Details
-
Epic
-
Status: Open
-
Major
-
Resolution: Unresolved
-
None
-
1.X Format Changes
Description
This EPIC tracks changes to the Hudi storage format.
Proposals
Format change is anything that changes any bits related to
* Timeline : active or archived timeline contents, file names.
- Base Files: file format versions, any changes to any data types, file footers, file names.
- Log Files: Block structure, content, names.
- Metadata Table: (should we call this index table instead?) partition names, number of file groups, key/value schema and metadata to MDT row mappings.
- Table properties: What's written to hoodie.properties.
- Marker files : Can be left to the writer implementation.
Change summary:
The following functionality should be supportable by the new format tech specs (at a minimum)
Flexibility :
- [Pending] Ability to mix different types of base files within a single table or even a single file group (e.g images, json, vectors ...)
- [Pending] Easy integration of metadata for JVM and non-jvm clients (parquet as MT format, HFile native APIs)
Metafields :
- [Resolved] Should _recordkey be uuid special handling?

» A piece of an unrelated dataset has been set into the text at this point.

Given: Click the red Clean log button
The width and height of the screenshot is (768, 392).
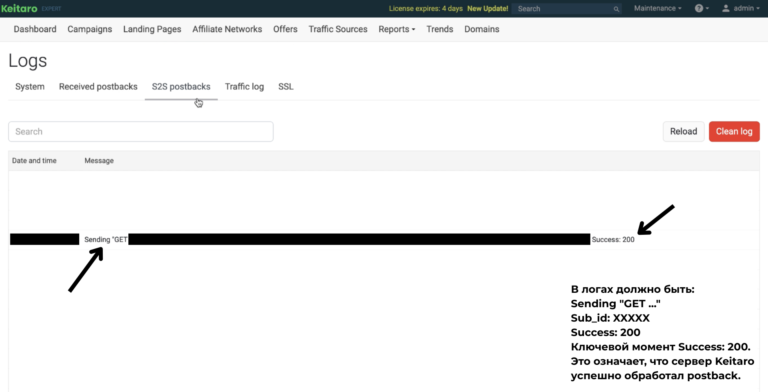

- Semantics of _hoodie_commit_time , with completion time changes.
Additional Info:
- Support encoding of watermarks/event time fields as first class citizen, for handling late arriving data.
- [Resolved] Position based skipping of base file
- [Pending] Additional metadata to avoid more RPCs to scan base file/log blocks.
- [Pending] ML/Column family use-case?
- [Resolved] Support having changeset of columns in each write, other headers
Log :
- [No change needed] Support writing updates as deletes and inserts, instead of logging as update to base file.
- [Pending] CDC format is GA.
Table organization:
- [Pending] Support different logical partitions on the same data
- [Pending] RFC-60/Storage of table spread across buckets/root folders
- [Pending] Decouple table location from timeline, metadata. They can all be in different places
Concurrency/Timeline:
- [Pending] Ability to support general purpose multi-table transactions, esp between data and metadata tables.
- [Pending] Support lockless/non-blocking transactions, where writers don't block each other even in face of conflicts.
- [Resolved] Support for long lived instants in timeline, break down distinction between active/archived
- [Pending] Support checking of uniqueness constraints, even in face of two concurrent insert transactions.
- [Pending] Support precise time-travel queries
- [Pending] Support time-travel writes.
- [Pending] Support schema history tracking and aid in schema evol impl.
- [Resolved] TrueTime store/support for instant times
- [Pending] No more separate rollback action. make it a new state.
Metadata table :
- Encode filegroup ID and commit time along with file metadata
Table Properties:
- Partitioning information/indexing info
Marker Files:
- Write marker files for logs as well, based on new marker format.